クリスと数名の騎士達。アモン騎士団長と私は足を止めて、視線を交わす。
準備は良い?と目で合図すると、アモン騎士団長が頷いた。
部屋の前を警備していた騎士が、アモン騎士団長に敬礼する。
ノックをして入室した。
そこには、数名のガルーダの兵士達と王が、寛いでいた。
「よくいらっしゃいましたな。」
ガルーダ王が、無表情のまま言う。
アモン騎士団長と私は、一緒に入室する。ウォステリアの騎士たちは、サラを守るように広がりながら配置につく。
サラは正面のソファに座って、王を真っすぐに見て、深呼吸する。
「お時間を頂き、ありがとうございます。先ほどお話させて頂いた、真珠と指輪の交換について、前向きにお話させて頂きたいのです。ただ、その前に、教えてほしいことがあります。」
ガルーダ王は黙ったままだった。サラは続ける。
「あなたは、ウォステリア国と、今後も戦う気ですか?なぜ戦争を?」
ガルーダ王は、笑いだす。
「何を言うかと思えば、女神様は本気で世界の平和をお望みか!」
その笑い声は、完全にバカにしている感じだ。
・・・世界平和なんて言葉は、稚拙な感じさえするけれど。それを切実に願っている人がいる。

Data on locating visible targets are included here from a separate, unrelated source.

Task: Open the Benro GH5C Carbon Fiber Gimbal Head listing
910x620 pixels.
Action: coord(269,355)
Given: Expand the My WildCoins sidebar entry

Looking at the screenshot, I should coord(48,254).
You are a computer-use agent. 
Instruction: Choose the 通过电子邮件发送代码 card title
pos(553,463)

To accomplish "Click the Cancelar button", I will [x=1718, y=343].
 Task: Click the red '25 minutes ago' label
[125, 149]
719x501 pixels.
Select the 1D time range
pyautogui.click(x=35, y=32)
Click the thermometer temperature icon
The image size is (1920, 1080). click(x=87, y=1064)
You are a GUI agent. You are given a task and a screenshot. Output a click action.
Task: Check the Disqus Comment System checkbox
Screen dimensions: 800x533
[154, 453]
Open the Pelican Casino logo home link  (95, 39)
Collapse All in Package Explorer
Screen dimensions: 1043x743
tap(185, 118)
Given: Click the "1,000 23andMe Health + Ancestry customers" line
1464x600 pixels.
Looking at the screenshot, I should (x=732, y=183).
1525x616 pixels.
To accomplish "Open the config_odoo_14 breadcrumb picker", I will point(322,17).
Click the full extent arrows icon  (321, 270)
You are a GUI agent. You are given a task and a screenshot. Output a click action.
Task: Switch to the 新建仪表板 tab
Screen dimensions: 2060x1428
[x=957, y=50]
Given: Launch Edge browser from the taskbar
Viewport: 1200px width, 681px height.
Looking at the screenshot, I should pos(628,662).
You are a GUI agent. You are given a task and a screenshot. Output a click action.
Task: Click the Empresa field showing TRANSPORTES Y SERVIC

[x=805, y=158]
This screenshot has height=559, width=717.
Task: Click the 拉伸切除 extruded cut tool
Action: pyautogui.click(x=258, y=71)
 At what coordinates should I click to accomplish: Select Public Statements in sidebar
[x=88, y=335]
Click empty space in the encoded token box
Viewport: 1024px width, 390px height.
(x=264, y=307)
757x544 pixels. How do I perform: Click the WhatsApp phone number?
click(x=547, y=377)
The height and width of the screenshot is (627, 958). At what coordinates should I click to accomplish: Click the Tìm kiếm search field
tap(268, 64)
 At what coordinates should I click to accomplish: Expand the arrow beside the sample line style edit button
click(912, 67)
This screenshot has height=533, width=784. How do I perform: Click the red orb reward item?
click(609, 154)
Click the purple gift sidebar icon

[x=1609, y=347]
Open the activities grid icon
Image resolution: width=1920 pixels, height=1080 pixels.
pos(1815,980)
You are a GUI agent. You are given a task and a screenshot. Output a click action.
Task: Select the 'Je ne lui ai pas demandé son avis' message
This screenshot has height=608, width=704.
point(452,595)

「はい!この地上の平和を本気で望んでます!何かおかしいですか?」
質問に、サラは胸を張って言い切った。
その姿を見て、ガルーダ王も笑うのをやめる。
そして、憎らしそうに視線をこっちに向けて来る。
「今までさんざん侵略し、奪ってきたのはウォステリアの方だ。」
歴史上では、どちらが最初なのか分からないほど、お互いに侵略し合っている。
だけど、この人にとっては、ウォステリアが先なのだ。
「・・・仰ることも理解できます。しかし、このままでは繰り返し。何も生まない!それに、新王であるアーサー王は、どの国も侵略したりなんかしない!」
「ふん!!前王の子供だ、信じられん!現王も冷酷非道と聞く、継母も実の父親である王さえも、その手で殺したそうではないか!血は争えん!」
ムカッと来て、サラは言い返す。
「アーサー王は、前王と血は繋がってません!あんなヤツと一緒にしないで欲しい!」
その言葉に、ガルーダ王は、眉をひそめる。
「なんだと・・・?血が繋がっていない?」
一瞬、言って良い事なのか迷ったけれど、感情のままに行ってしまう。
「はい。母君であるマルグレーテ様は、この国に来た時には、もう既にアーサーを身ごもっていたそうです。」
威厳にみちあふれて、怖かったガルーダ王が、目を見開く。
「?」
ガルーダ王のその様子に、サラは少し戸惑う。
そして、みるみる、瞳が揺れて、ゆらゆらと彷徨うように見えた。
完全に取り乱したように・・・。
サラは、黙り込んでしまった王に、説明するように話す。
「王家の血を受け継いでいないアーサー王は、生まれてからずっと、何度も暗殺されそうになりました。しかしマルグレーテ様は、最愛の人の子を守りぬいたんです。でも、最後は毒殺されてしまいました。」
ガルーダ王の目は、見開かれて、サラの話を信じられないという風に見つめた。
「マルグレーテ王女は、殺されたのか?」
ガルーダ王の質問に、サラは頷く。
先程の勢いも、圧力もオーラもない、ガルーダ王の驚きは隠しきれなかった。
何かわからない雰囲気に、何かの予感にかられる。
「ガルーダ王・・・・。あなたは。」
サラが言いかけて、ガルーダ王の言葉にかき消される。
「現ウォステリア王も、あなたのように平和などと考えているのか?」
その言葉に、サラは何て答えていいのか、やはり一瞬迷う。
でも、そのまま正直に答えた。
「はい。アーサー王は、世界の平和を望んでおられます。」
その時だった。
ドタバタと廊下が騒がしくなる。
バタン!!と、扉が開く。
「サラ・・!!」
部屋に入ってきたのは、アーサーだった。
そこにはレオン魔術師団長、ウィルさんも居た。
ガルーダ兵が剣に手をかける。それを見たウォステリア兵も、手をかけた、その瞬間に、サラは大きな声をあげた。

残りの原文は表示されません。